* **Supplied data**
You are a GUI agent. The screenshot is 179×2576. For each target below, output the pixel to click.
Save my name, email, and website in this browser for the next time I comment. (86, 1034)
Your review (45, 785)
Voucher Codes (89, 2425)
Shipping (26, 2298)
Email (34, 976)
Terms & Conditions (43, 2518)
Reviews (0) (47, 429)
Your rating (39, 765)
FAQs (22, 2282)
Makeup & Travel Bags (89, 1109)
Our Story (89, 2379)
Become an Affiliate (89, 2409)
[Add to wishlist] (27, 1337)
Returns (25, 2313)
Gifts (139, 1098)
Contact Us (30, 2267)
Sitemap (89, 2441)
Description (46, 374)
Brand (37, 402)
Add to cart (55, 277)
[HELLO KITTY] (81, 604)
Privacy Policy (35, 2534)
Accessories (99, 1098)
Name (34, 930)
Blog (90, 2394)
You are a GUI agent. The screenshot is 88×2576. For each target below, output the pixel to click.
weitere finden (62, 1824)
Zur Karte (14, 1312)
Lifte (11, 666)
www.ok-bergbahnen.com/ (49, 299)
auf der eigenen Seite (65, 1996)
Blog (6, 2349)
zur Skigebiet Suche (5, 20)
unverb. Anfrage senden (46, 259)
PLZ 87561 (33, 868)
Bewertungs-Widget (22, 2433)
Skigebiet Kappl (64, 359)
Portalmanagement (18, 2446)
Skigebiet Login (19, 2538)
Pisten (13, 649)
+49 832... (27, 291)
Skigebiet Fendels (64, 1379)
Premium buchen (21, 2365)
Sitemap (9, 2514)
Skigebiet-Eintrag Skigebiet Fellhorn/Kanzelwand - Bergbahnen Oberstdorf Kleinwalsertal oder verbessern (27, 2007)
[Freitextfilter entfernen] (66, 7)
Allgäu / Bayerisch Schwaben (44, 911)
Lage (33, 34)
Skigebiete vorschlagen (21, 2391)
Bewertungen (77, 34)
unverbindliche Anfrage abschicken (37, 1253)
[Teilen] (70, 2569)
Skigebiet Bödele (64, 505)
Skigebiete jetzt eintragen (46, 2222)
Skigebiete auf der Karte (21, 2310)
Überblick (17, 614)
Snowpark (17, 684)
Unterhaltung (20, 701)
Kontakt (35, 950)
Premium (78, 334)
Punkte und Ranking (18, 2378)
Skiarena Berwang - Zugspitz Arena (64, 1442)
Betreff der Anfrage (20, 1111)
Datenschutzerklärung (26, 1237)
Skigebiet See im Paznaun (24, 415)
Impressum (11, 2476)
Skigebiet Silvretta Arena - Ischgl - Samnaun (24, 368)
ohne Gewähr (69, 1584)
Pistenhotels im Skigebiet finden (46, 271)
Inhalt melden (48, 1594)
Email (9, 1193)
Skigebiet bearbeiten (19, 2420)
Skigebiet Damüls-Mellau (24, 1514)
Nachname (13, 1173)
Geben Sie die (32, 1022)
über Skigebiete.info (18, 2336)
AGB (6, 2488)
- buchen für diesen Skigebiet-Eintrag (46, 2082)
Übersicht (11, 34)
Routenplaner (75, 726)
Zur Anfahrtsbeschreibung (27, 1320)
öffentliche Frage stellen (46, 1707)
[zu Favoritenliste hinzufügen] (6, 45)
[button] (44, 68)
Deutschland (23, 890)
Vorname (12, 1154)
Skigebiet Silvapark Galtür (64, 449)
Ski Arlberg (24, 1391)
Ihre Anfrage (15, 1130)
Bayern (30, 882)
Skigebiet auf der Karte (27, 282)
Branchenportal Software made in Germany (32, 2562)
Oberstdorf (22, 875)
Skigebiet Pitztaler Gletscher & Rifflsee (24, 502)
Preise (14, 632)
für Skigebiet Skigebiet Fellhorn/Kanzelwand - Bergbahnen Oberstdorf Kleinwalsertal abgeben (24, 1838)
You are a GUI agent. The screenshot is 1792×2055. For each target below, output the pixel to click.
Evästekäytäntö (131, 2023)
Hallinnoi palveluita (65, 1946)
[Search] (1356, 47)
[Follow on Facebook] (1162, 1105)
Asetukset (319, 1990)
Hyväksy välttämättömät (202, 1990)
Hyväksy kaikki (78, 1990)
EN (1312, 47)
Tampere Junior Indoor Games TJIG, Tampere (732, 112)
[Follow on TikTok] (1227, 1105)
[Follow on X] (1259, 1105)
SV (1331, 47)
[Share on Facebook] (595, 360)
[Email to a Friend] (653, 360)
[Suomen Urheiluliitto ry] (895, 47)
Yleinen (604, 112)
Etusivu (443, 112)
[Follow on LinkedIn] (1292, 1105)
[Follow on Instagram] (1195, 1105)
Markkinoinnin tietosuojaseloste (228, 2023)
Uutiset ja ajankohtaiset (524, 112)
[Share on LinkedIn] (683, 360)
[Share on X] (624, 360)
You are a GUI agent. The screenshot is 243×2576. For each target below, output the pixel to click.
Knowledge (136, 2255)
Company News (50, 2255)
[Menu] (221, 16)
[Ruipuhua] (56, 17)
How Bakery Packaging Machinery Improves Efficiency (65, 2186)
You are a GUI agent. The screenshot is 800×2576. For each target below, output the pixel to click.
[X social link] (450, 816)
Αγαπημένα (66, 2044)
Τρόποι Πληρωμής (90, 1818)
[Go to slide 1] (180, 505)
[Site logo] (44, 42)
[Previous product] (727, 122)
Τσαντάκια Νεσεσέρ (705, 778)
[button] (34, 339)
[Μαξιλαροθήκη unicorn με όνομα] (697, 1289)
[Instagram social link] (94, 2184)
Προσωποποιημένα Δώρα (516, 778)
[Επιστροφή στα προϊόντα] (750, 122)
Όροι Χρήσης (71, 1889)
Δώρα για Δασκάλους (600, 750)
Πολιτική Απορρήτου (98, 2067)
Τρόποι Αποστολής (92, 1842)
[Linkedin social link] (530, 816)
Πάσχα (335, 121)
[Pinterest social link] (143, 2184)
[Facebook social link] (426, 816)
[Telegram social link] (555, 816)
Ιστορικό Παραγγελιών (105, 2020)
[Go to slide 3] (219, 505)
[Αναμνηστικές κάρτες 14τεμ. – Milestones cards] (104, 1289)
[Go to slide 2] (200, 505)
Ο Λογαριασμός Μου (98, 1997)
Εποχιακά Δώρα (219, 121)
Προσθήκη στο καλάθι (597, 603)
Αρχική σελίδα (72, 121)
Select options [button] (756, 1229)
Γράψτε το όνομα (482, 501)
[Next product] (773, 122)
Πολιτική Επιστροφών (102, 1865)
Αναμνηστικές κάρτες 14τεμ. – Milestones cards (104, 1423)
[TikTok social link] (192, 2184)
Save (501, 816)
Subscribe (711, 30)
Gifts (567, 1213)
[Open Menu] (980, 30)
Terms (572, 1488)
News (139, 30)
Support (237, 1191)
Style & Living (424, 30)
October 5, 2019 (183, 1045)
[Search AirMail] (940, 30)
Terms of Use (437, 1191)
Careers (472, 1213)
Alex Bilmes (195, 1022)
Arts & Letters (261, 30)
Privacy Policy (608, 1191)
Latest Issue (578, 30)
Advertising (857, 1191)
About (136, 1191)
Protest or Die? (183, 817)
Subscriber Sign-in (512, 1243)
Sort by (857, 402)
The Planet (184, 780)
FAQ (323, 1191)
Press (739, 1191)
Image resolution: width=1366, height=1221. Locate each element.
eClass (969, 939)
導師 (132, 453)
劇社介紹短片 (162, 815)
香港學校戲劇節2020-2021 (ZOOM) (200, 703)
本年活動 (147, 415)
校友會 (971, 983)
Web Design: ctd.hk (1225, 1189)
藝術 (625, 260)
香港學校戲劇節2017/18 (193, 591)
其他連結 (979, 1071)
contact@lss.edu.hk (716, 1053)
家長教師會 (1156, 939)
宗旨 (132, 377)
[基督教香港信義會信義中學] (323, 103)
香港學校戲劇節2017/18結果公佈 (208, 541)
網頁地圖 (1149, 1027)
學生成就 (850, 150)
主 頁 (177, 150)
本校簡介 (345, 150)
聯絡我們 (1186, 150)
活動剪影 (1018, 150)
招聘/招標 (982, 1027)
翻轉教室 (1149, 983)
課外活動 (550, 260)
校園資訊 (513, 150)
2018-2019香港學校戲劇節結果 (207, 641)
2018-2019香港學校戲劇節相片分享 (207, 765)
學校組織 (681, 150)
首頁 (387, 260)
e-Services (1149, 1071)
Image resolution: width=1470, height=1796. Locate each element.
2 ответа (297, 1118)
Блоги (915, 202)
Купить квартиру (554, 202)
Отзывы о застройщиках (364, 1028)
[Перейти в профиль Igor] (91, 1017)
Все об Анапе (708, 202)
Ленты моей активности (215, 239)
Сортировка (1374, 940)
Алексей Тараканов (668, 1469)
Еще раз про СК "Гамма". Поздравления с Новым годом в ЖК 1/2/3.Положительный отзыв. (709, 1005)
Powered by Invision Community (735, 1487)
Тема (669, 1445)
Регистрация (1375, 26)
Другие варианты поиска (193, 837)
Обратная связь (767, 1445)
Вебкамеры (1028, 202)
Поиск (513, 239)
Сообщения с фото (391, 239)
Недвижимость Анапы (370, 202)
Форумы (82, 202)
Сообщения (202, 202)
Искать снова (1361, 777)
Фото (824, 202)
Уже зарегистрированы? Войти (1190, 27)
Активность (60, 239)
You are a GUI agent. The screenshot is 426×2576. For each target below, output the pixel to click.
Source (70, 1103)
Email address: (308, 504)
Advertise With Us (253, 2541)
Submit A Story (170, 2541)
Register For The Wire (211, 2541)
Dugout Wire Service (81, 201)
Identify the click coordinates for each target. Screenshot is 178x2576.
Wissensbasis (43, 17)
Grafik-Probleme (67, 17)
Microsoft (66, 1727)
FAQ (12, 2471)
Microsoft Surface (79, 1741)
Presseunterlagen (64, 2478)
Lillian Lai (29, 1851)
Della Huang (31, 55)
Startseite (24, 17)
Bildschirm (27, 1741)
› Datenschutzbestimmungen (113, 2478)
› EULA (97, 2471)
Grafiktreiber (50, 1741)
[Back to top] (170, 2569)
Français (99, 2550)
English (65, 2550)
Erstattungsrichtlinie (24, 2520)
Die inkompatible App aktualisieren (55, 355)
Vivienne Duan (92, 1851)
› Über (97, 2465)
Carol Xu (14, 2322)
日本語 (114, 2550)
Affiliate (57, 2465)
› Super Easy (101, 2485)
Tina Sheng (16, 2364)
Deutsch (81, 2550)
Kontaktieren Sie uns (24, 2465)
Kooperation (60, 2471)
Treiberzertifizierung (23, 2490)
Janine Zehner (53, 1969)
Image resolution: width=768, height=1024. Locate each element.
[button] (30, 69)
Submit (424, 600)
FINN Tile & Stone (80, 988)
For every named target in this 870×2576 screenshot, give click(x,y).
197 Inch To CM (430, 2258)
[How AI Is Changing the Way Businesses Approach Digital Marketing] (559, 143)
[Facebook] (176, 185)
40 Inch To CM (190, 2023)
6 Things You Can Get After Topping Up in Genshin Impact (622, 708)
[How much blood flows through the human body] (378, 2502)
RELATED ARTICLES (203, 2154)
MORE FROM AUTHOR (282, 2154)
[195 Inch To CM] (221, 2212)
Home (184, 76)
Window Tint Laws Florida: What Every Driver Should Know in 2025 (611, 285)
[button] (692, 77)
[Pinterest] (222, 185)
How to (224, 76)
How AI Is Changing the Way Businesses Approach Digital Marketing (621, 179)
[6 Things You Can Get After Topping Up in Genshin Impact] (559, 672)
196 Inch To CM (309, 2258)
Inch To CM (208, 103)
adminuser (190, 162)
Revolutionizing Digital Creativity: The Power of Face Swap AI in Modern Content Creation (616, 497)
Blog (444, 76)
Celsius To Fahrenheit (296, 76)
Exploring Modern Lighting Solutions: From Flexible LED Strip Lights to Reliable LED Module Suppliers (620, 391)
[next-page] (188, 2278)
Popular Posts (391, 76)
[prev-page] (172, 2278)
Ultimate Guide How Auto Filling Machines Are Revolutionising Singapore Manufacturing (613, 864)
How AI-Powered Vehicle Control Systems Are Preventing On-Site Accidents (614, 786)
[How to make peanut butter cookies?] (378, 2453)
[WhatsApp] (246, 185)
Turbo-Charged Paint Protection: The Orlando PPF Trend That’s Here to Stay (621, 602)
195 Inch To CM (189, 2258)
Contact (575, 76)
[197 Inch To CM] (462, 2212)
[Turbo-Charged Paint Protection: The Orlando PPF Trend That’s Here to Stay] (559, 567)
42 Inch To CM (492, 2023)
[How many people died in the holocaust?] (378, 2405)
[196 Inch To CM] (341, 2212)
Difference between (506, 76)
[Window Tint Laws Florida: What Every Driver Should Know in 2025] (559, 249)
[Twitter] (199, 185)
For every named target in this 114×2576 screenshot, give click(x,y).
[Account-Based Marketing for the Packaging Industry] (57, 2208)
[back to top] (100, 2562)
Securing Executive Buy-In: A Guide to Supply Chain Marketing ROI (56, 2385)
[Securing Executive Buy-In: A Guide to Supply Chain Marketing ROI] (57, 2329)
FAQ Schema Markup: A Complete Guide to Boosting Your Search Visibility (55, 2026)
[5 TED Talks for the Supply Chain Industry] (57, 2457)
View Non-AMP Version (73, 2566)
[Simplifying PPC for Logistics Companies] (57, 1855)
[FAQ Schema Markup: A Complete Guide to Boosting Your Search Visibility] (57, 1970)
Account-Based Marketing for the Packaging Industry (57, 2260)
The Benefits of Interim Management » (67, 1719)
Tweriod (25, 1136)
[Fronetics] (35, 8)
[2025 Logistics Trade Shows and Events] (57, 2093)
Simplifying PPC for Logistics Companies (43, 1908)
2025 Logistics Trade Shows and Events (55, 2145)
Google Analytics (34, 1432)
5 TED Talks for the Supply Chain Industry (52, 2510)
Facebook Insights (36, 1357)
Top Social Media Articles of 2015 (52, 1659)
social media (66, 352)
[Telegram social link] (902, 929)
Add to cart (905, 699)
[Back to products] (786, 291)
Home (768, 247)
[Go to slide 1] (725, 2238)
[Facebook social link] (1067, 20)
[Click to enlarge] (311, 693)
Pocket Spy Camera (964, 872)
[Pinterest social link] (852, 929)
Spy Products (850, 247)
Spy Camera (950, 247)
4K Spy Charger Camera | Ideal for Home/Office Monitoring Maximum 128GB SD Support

* **Required work**
Output exactly the lines of the material above from the one containing "Returns (25, 2313)" up to and including the one containing "Skigebiet Silvretta Arena".

* **Solution**
Returns (25, 2313)
Gifts (139, 1098)
Contact Us (30, 2267)
Sitemap (89, 2441)
Description (46, 374)
Brand (37, 402)
Add to cart (55, 277)
[HELLO KITTY] (81, 604)
Privacy Policy (35, 2534)
Accessories (99, 1098)
Name (34, 930)
Blog (90, 2394)
You are a GUI agent. The screenshot is 88×2576. For each target below, output the pixel to click.
weitere finden (62, 1824)
Zur Karte (14, 1312)
Lifte (11, 666)
www.ok-bergbahnen.com/ (49, 299)
auf der eigenen Seite (65, 1996)
Blog (6, 2349)
zur Skigebiet Suche (5, 20)
unverb. Anfrage senden (46, 259)
PLZ 87561 (33, 868)
Bewertungs-Widget (22, 2433)
Skigebiet Kappl (64, 359)
Portalmanagement (18, 2446)
Skigebiet Login (19, 2538)
Pisten (13, 649)
+49 832... (27, 291)
Skigebiet Fendels (64, 1379)
Premium buchen (21, 2365)
Sitemap (9, 2514)
Skigebiet-Eintrag Skigebiet Fellhorn/Kanzelwand - Bergbahnen Oberstdorf Kleinwalsertal oder verbessern (27, 2007)
[Freitextfilter entfernen] (66, 7)
Allgäu / Bayerisch Schwaben (44, 911)
Lage (33, 34)
Skigebiete vorschlagen (21, 2391)
Bewertungen (77, 34)
unverbindliche Anfrage abschicken (37, 1253)
[Teilen] (70, 2569)
Skigebiet Bödele (64, 505)
Skigebiete jetzt eintragen (46, 2222)
Skigebiete auf der Karte (21, 2310)
Überblick (17, 614)
Snowpark (17, 684)
Unterhaltung (20, 701)
Kontakt (35, 950)
Premium (78, 334)
Punkte und Ranking (18, 2378)
Skiarena Berwang - Zugspitz Arena (64, 1442)
Betreff der Anfrage (20, 1111)
Datenschutzerklärung (26, 1237)
Skigebiet See im Paznaun (24, 415)
Impressum (11, 2476)
Skigebiet Silvretta Arena - Ischgl - Samnaun (24, 368)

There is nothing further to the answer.